Qu’est devenu le féminisme?

Féminisme : Entre Idéaux d’Égalité et Réalités de Terrain

Le féminisme, à son origine, s’est imposé comme un souffle de justice. Mouvement social, politique et culturel, il portait l’étendard de la lutte contre l’oppression et l’amélioration de la condition des femmes. Du droit de vote à la reconnaissance d’un statut social plein et entier, les victoires historiques sont indéniables et respectables.

Pourtant, au fil des décennies, le mouvement a muté. Aujourd’hui, derrière les discours de parité, se cachent des paradoxes qui méritent d’être interrogés.


L’épreuve du réel : Le test de l’usine

Sur le papier, l’égalité est un principe indiscutable. Mais qu’en est-il dans l’âpreté du monde physique ? Prenons l’exemple des corps de métiers où le travail est éprouvant et le rythme soutenu, comme dans de nombreuses unités de production industrielle.

La réalité biologique — le fait que nous ne soyons pas génétiquement constitués de la même manière — se rappelle à nous. Dans ces secteurs, la présence féminine reste marginale, non par exclusion systématique, mais par une différence de capacités physiques face à la rudesse des tâches.

Le constat est amer : Sous couvert de parité, on incite parfois les entreprises à recruter des femmes qui, faute d’adéquation avec la pénibilité du poste, finissent par être reclassées.
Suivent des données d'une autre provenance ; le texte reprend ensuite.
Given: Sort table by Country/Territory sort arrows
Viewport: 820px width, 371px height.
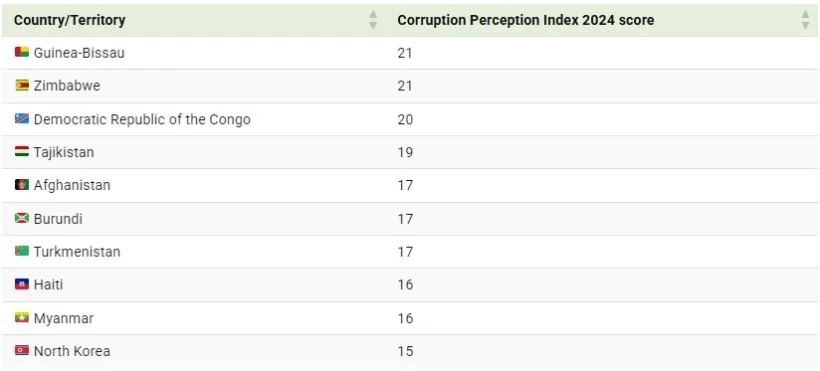Looking at the screenshot, I should click(x=373, y=20).
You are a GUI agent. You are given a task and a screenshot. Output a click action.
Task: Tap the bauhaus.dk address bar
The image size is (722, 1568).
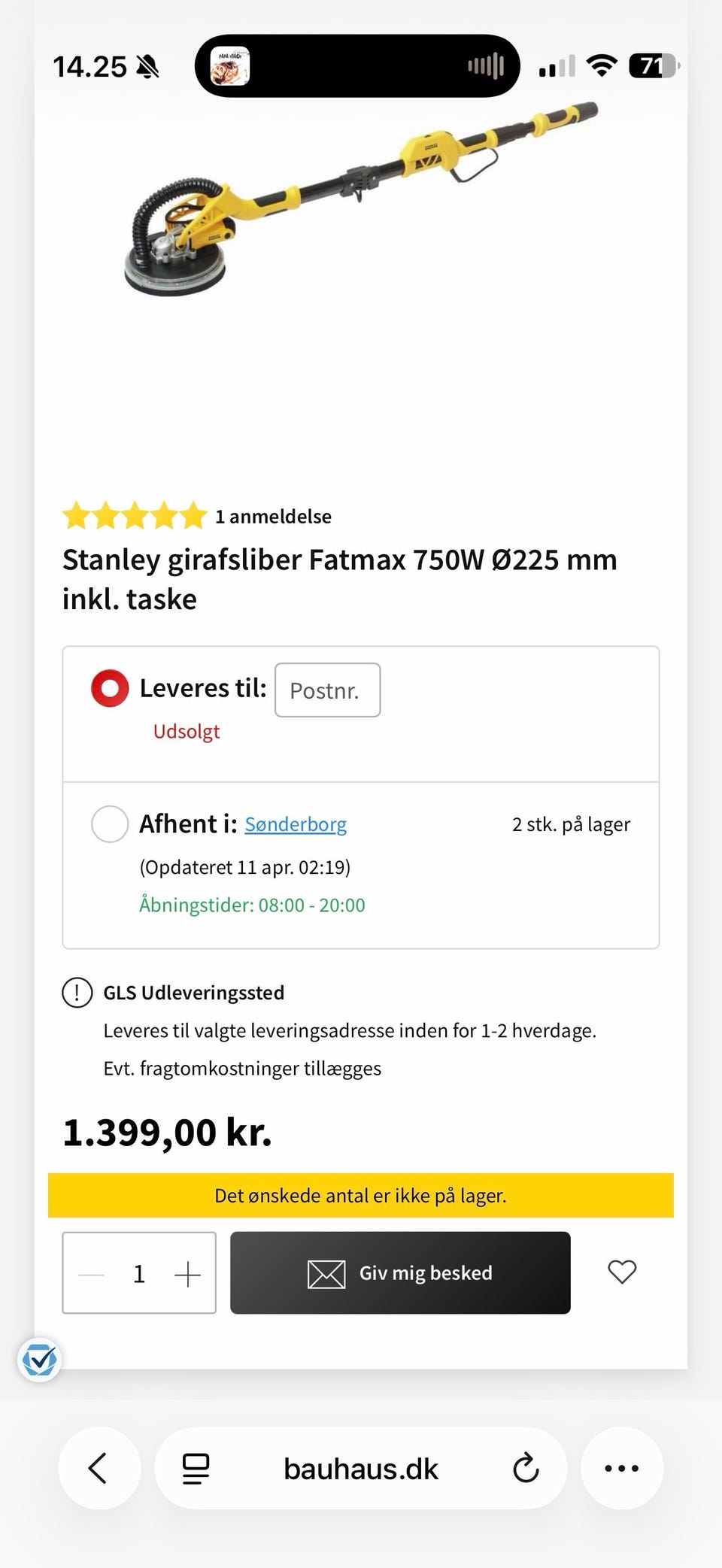[x=360, y=1469]
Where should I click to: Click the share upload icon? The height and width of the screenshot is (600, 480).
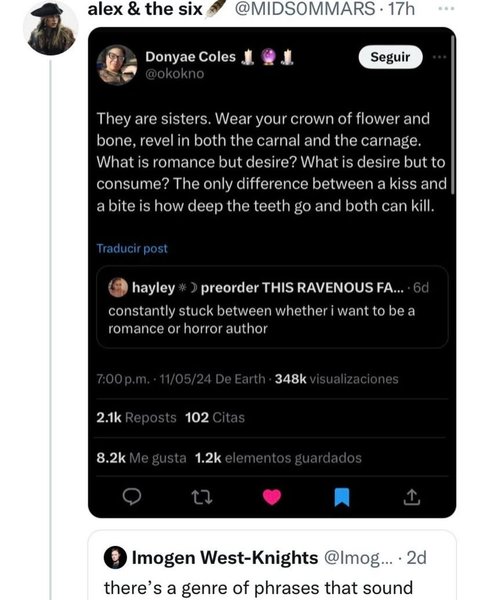click(411, 497)
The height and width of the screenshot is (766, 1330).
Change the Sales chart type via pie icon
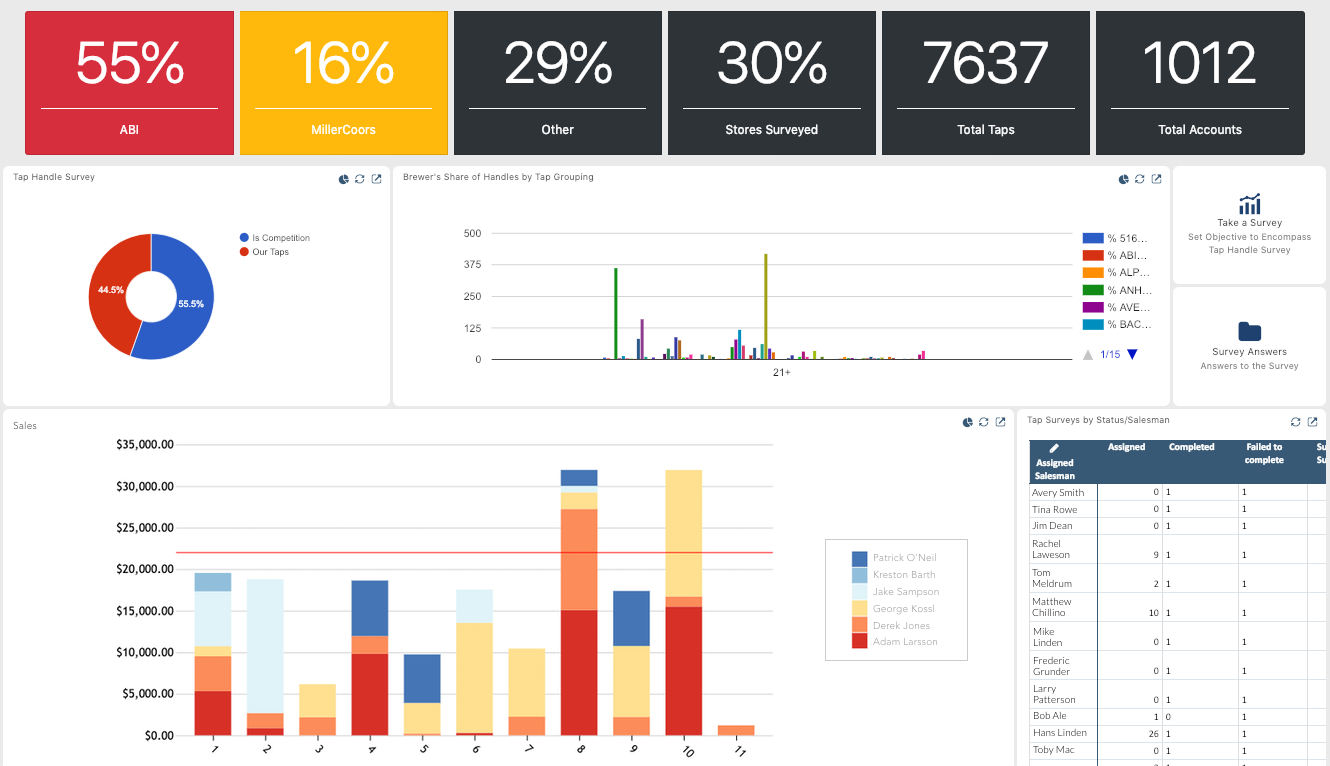967,422
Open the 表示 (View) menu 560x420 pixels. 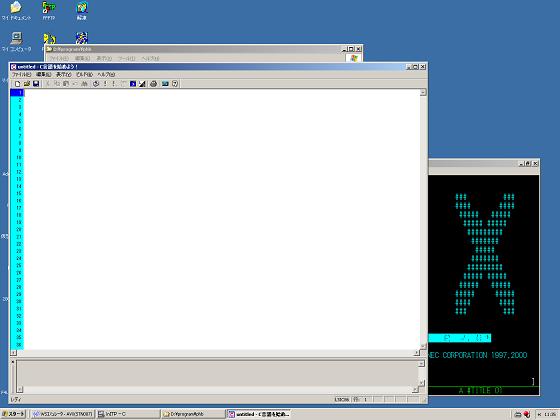64,74
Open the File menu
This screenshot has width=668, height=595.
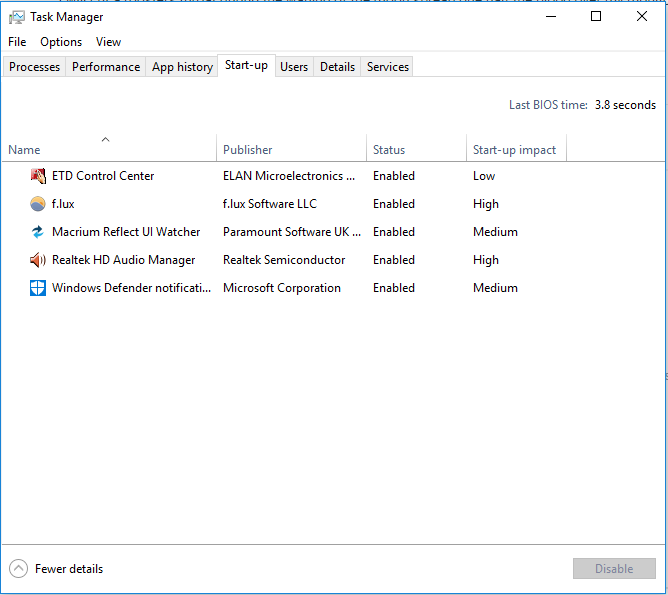17,42
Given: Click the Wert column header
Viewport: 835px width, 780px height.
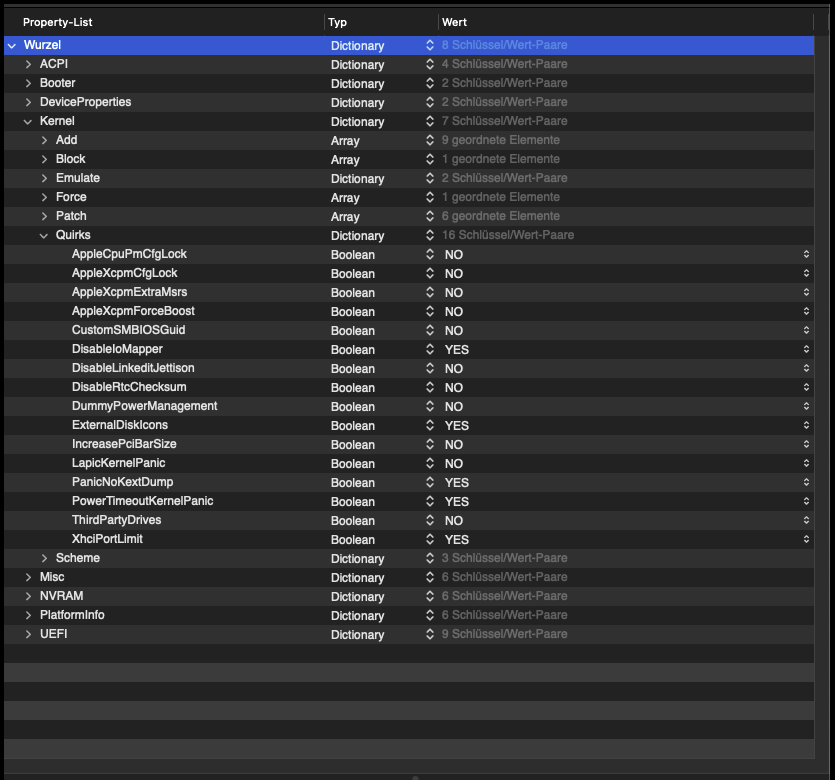Looking at the screenshot, I should pyautogui.click(x=455, y=22).
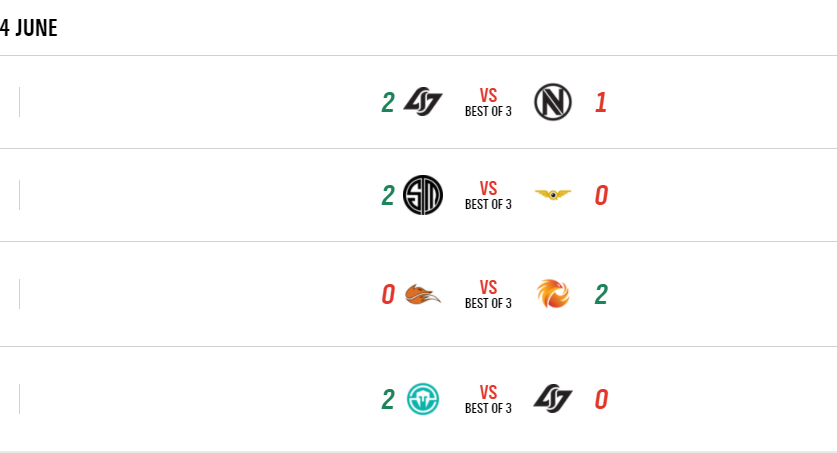837x453 pixels.
Task: Click CLG's green score of 2 against Envy
Action: coord(388,102)
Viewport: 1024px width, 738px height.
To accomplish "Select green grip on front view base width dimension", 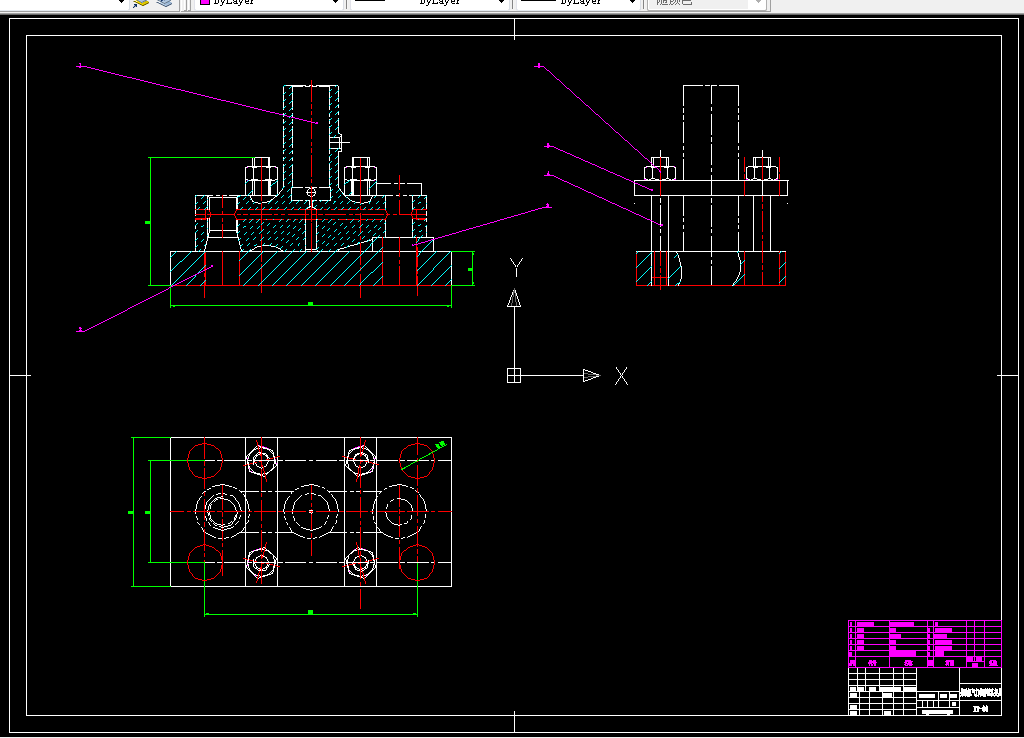I will tap(310, 304).
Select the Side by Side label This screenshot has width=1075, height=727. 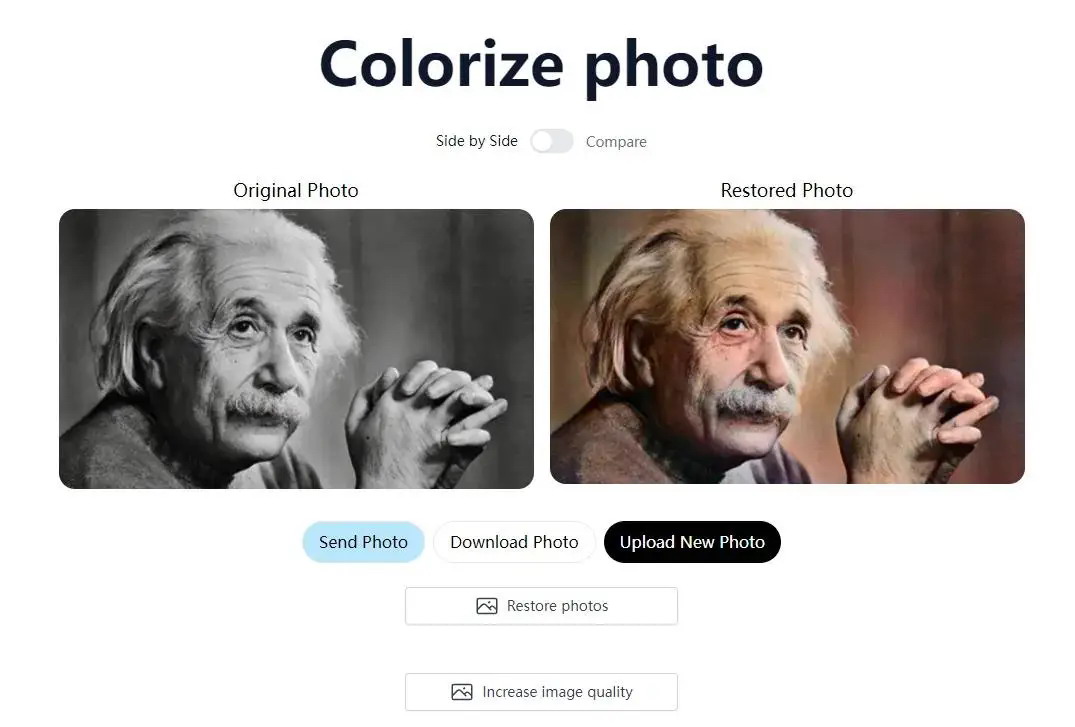tap(476, 141)
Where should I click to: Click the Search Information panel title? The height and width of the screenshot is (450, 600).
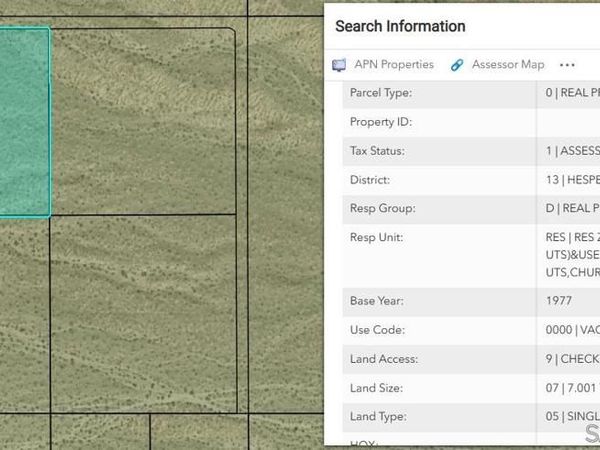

Ces mêmes groupes se vantent alors d’une parité de façade, où les femmes occupent des postes à responsabilité, tandis que les échelons les plus bas et les plus durs restent l’apanage des hommes.


Un « diktat » de classe ?

On peut légitimement se demander si le féminisme actuel n’est pas devenu le porte-voix d’une certaine classe sociale. Une élite intellectuelle, protégée du besoin et de l’effort physique, qui tente d’imposer sa vision du monde au reste de la société.

Cette dérive s’accompagne de nouvelles théories, comme celle du genre, et d’alliances avec divers groupes de pression (LGBT+, etc.) qui, pour certains, desservent la cause initiale. En remplaçant la notion d’égalité des chances par celle de lutte systématique, on fragilise le lien social.


À qui profite le mouvement ?

La question est cruciale : à qui profite réellement cette polarisation ?

  • L’intérêt économique : En faisant de la parité un outil marketing (le « Diversity Washing »), les grandes entreprises soignent leur image sans forcément améliorer les conditions de travail globales.
  • La division sociale : En opposant la gent masculine à la gent féminine, on remplace la coopération par la confrontation.

L’homme et la femme devraient avancer de pair, dans une complémentarité assumée, plutôt que de s’affronter dans une lutte qui, par les temps qui courent, ne fait que nous diviser davantage. La véritable égalité ne se gagne pas contre l’autre, mais avec lui, dans le respect des réalités de chacun.